Cambodian police arrest Japanese national in human trafficking probe

Police in Cambodia have accused Japanese national Susumu Fukui, 52, of masterminding a human trafficking operation that sent women from Phnom Penh to Japan
Police in Cambodia have accused Japanese national Susumu Fukui (second from right) of masterminding a human trafficking operation that sent women from Phnom Penh to Japan (Phnom Penh Post)

CAMBODIA (TR) – Cambodian police last week arrested a Japanese national living in the capital Phnom Penh as a part of a human trafficking case that emerged in Japan last year.

On February 4, police arrested restaurant manager Susumu Fukui, his wife, a Cambodian national, and one other person for forcing Cambodian women into the sex trade in Japan after luring them under the false promise that they would be waitresses, according information posted to the National Police website, reports the Cambodia Daily (Feb. 7).

Last month, police in Japan’s rural Gunma Prefecture arrested two male Japanese nationals and a Thai woman for allegedly employing seven Cambodian women, aged between 20 and 36, as hostesses without proper visas at a parlor and bar in Numata and Shibukawa cities.

The suspects were accused of violating immigration laws.
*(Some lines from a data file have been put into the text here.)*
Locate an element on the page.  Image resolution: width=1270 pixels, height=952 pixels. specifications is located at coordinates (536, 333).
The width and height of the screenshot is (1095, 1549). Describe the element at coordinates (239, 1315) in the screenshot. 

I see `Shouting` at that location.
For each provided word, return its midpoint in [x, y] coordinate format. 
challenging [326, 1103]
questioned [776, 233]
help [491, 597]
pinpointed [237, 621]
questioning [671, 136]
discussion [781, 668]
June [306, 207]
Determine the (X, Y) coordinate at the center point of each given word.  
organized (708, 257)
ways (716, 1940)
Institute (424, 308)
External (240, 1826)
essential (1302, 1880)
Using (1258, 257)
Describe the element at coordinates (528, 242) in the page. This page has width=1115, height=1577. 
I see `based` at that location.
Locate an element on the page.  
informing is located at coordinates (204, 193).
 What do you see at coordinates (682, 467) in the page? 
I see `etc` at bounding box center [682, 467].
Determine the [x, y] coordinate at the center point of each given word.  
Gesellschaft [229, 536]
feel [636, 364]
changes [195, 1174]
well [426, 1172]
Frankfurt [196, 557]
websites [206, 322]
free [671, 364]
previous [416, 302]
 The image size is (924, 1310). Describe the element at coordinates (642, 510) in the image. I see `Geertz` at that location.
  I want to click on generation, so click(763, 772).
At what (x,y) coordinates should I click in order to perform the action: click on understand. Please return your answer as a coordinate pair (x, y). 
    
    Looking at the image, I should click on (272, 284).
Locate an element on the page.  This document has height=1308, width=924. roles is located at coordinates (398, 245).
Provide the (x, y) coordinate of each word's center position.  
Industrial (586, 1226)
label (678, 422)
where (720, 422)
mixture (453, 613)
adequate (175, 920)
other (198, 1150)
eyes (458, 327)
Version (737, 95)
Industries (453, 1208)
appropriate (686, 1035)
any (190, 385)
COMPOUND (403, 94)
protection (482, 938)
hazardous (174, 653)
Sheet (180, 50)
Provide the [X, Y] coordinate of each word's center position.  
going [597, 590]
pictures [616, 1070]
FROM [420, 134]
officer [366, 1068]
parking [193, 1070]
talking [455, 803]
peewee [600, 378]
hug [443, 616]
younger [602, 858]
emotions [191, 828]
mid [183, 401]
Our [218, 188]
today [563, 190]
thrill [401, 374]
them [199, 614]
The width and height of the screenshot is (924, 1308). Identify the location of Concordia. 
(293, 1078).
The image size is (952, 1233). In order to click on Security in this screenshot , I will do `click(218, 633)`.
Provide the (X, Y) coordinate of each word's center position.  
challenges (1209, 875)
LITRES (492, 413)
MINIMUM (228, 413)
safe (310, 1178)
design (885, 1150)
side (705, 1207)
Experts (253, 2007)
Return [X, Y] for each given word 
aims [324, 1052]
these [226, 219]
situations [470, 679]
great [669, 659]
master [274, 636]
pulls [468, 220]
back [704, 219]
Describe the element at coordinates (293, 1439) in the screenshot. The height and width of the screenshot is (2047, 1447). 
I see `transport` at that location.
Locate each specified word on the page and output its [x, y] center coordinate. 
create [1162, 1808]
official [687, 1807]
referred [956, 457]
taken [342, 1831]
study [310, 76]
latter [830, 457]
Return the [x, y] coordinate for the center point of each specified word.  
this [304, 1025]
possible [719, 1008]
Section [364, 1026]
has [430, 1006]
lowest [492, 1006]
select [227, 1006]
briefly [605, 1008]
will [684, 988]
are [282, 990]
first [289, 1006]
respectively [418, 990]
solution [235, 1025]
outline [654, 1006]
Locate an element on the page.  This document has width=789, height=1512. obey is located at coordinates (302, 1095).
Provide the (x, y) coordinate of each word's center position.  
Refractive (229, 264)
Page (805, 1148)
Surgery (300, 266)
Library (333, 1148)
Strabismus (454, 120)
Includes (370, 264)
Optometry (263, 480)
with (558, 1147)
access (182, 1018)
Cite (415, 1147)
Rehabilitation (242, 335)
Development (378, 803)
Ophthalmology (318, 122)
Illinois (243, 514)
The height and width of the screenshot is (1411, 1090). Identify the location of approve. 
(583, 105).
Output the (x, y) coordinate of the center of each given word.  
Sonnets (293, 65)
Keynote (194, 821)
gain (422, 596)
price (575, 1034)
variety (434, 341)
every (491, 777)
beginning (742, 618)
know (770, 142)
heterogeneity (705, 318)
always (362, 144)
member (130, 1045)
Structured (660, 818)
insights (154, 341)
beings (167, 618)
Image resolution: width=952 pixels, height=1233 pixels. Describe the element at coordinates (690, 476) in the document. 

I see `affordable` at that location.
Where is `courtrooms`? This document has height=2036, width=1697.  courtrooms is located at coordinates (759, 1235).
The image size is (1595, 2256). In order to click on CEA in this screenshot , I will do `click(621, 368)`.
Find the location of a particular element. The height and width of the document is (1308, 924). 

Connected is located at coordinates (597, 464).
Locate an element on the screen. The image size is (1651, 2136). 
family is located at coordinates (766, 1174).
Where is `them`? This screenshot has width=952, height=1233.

However, they are also under investigation for coercing the women to work as prostitutes.

According to the Phnom Penh Post (Feb. 7), police in Cambodia allege that Susumu ran the operation, with he and his wife having told the Cambodian women that they could earn up to 5,000 U.S. dollars per month by working as waitresses in Japan. The third suspect, Seng Chandy, a 34-year-old employee at Susumu’s restaurant, was tasked with producing fake immigration documentation for the women.

Upon their arrival in Japan, however, the women were forced to serve as prostitutes for customers at the two establishments in Gunma.